Right now sets only have two encodings, intset and hashmap. The the intset is a fairly memory dense structure, but only supports integers. The hashmap alternative however has 32 bytes of overhead per entry, as well as more overhead for the dictionary itself. This means that for small sets, you are paying a lot of memory for overhead. Compared to other collections, like hash or sorted sets, the set has no compact memory representation for when the set is small.

The proposed solution here is to support a listpack encoding for sets. When a set is below some number of items or value size, the entries will just be stored as a lispack of sequential items. Once the threshold is breached, the listpack will be expanded into either an intset or a hashmap depending on the content.

Comment From: zuiderkwast

When a set is below some number of items or value size, the entries will just be stored as a lispack of sequential items. Once the threshold is breached, the listpack will be expanded into either an intset or a hashmap depending on the content.

We'd have to scan through the listpack to check if all elements are integers. For integers, I think it seems more strait-forward to start off with an intset and then convert it to either listpack or hashtable when it grows or non-integers are added. For non-integers, obviously we'll start off with a listpack and convert to hashtable when it grows large.
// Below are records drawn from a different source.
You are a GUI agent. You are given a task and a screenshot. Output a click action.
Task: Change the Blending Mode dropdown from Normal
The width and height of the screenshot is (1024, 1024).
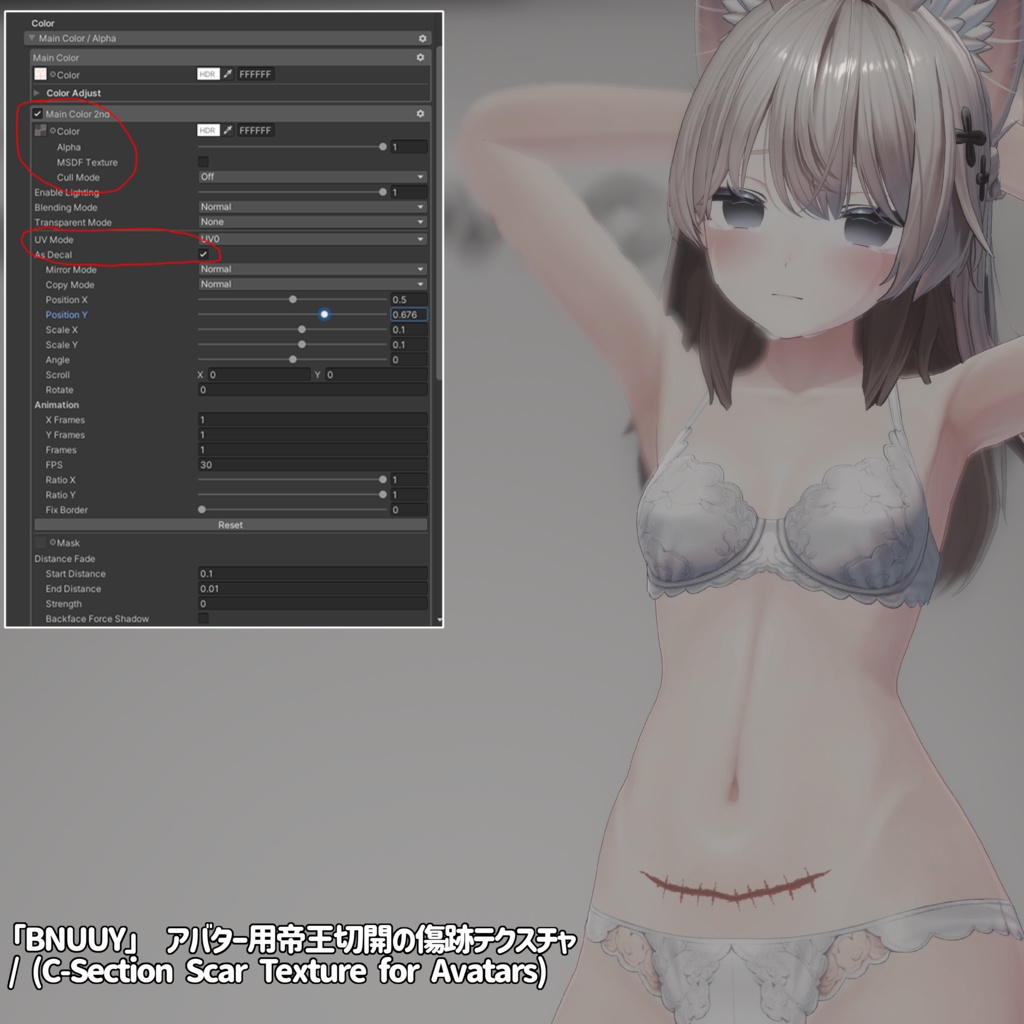pyautogui.click(x=310, y=207)
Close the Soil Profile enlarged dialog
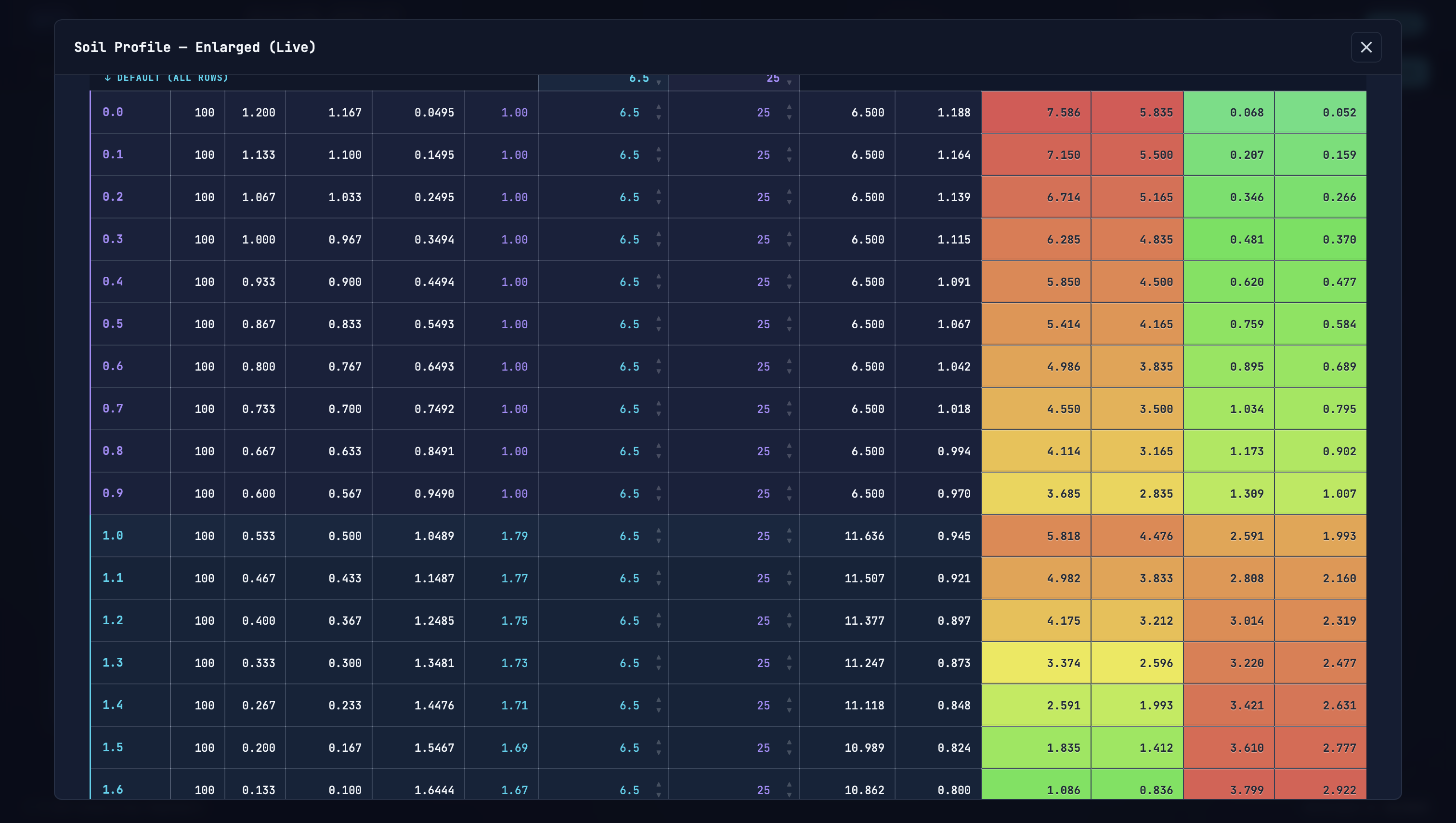 1365,47
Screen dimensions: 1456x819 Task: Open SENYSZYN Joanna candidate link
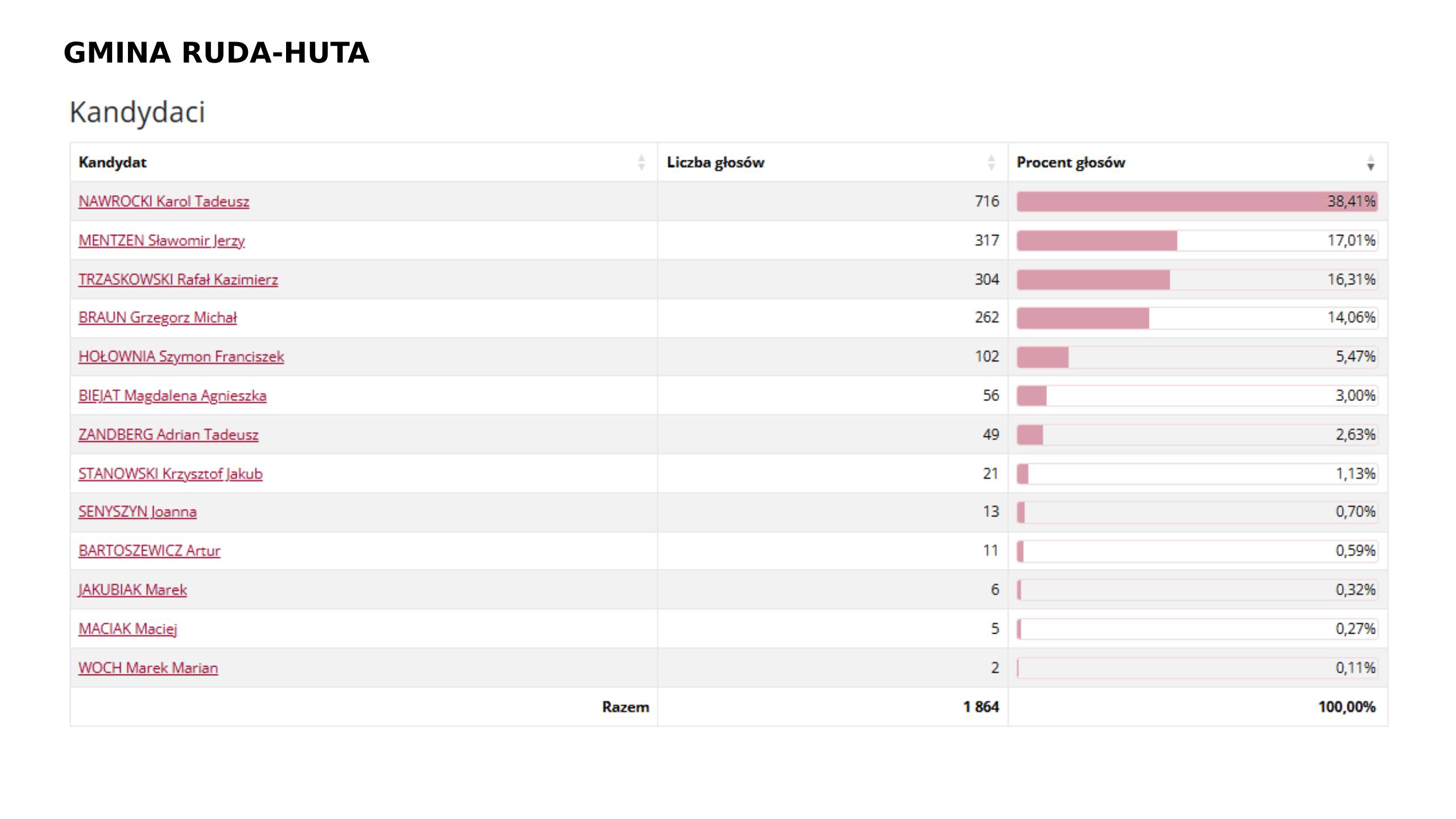pyautogui.click(x=138, y=512)
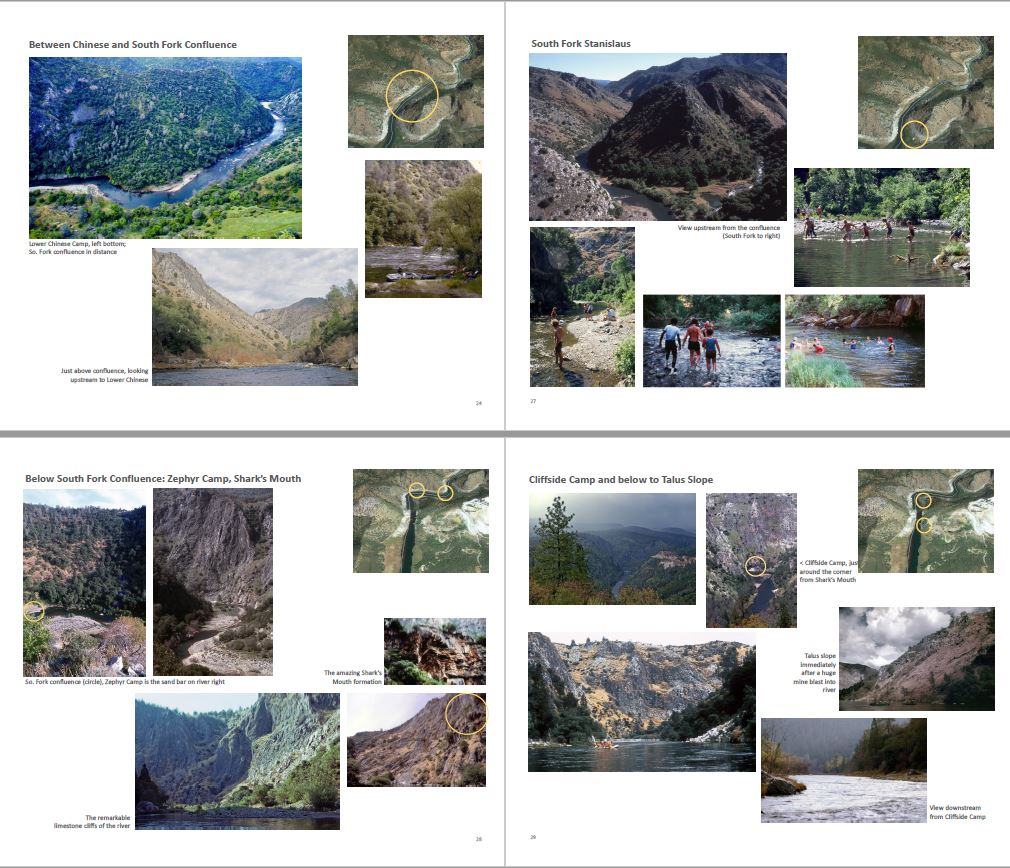Click the yellow-circled satellite map on the Chinese Camp page
Viewport: 1010px width, 868px height.
(415, 91)
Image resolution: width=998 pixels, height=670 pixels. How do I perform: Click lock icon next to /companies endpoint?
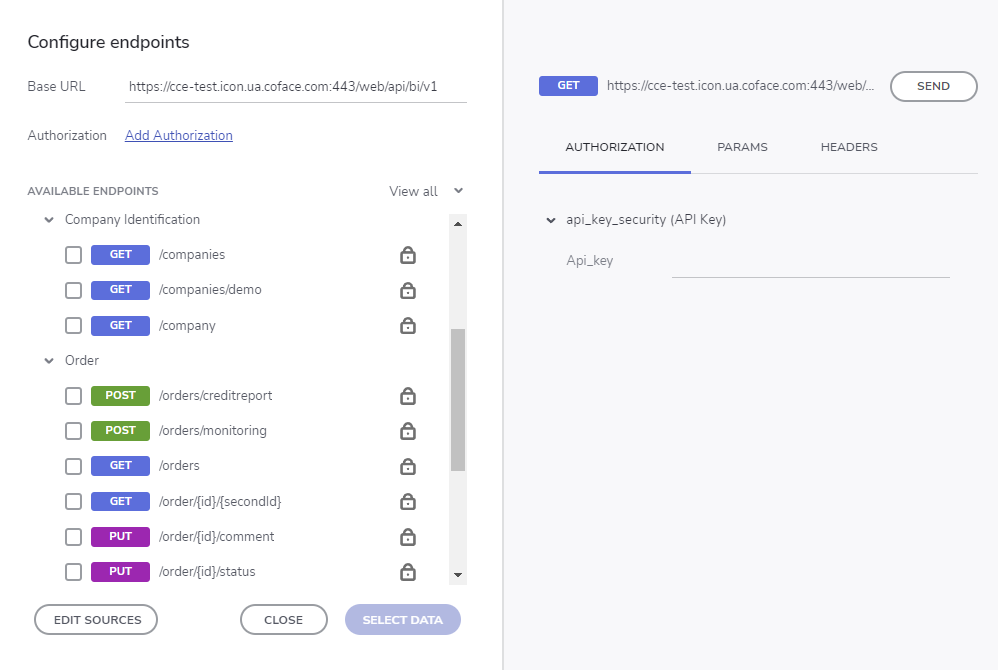(x=408, y=255)
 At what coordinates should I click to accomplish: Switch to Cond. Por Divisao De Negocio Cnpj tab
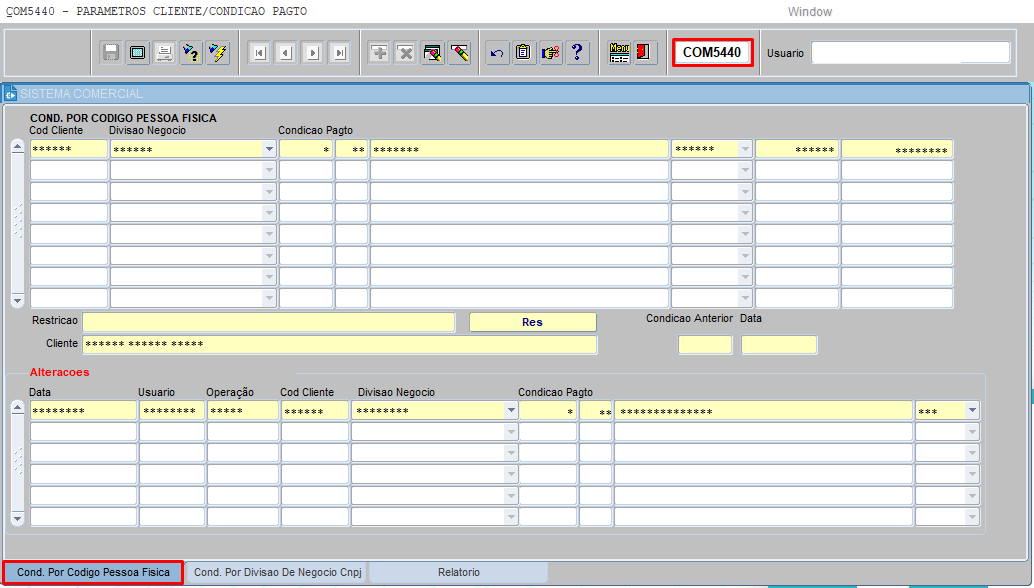point(277,573)
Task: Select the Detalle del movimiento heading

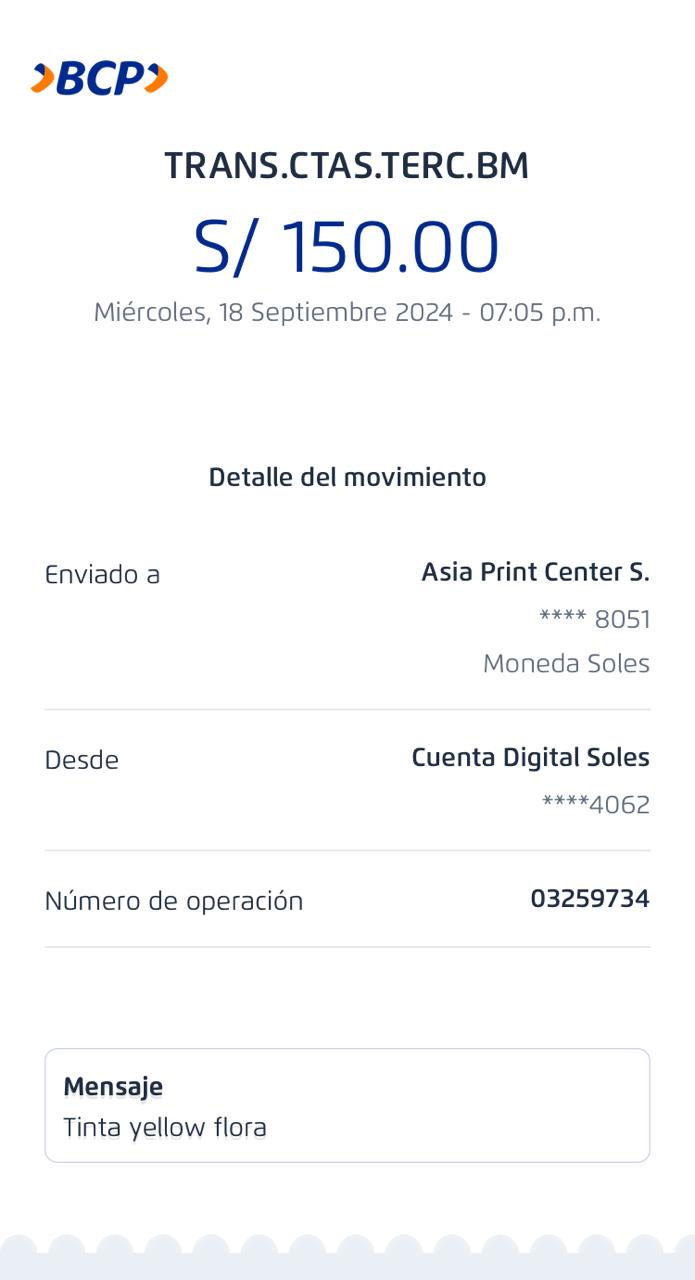Action: (347, 478)
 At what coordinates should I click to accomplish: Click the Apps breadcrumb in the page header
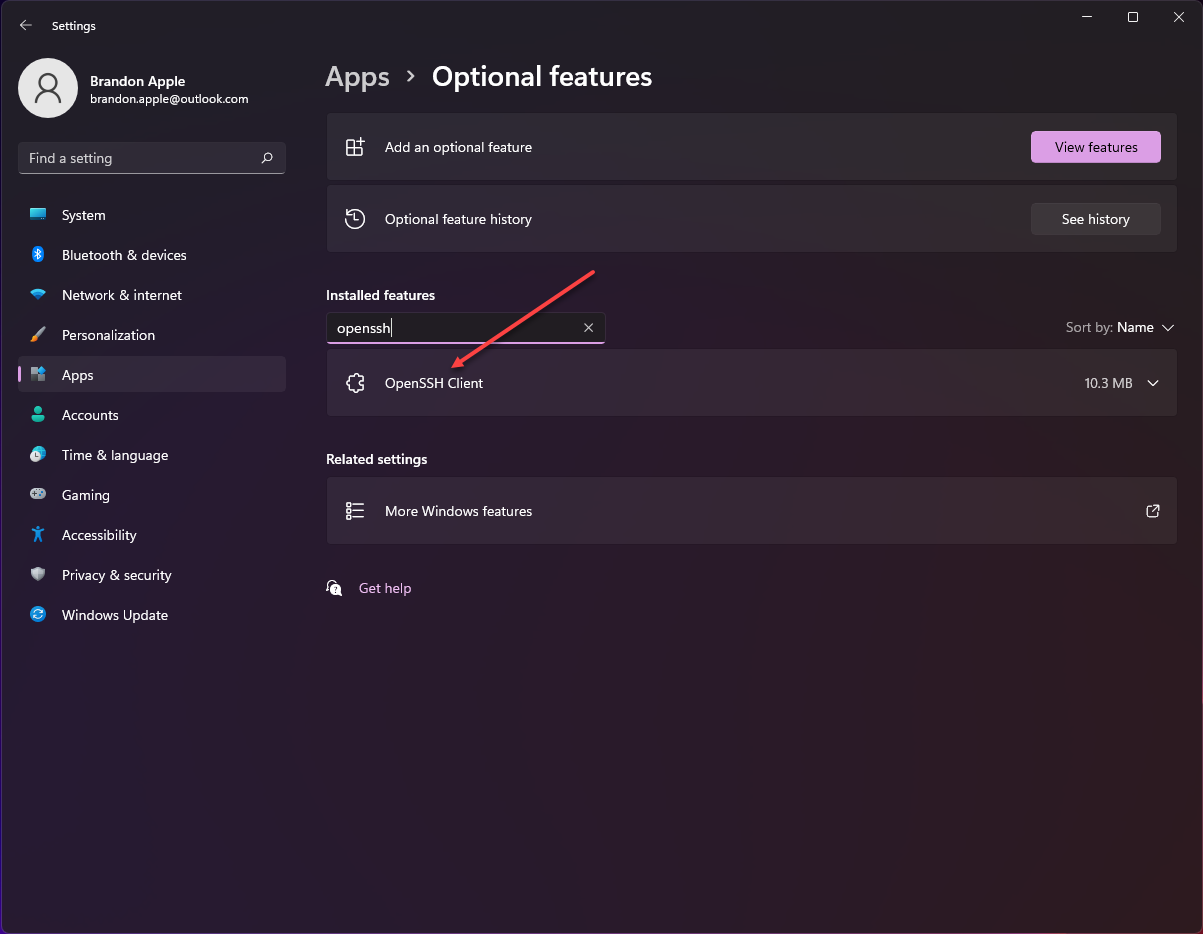357,77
Currently, we never convert a hashtable back to intset when elements are removed, so I think we don't need to convert back to listpacks. We don't do it for e.g. hashes either.

Comment From: madolson

We'd have to scan through the listpack to check if all elements are integers. For integers, I think it seems more strait-forward to start off with an intset and then convert it to either listpack or hashtable when it grows or non-integers are added. For non-integers, obviously we'll start off with a listpack and convert to hashtable when it grows large.

The scan should still be fast, but I think that either option makes sense.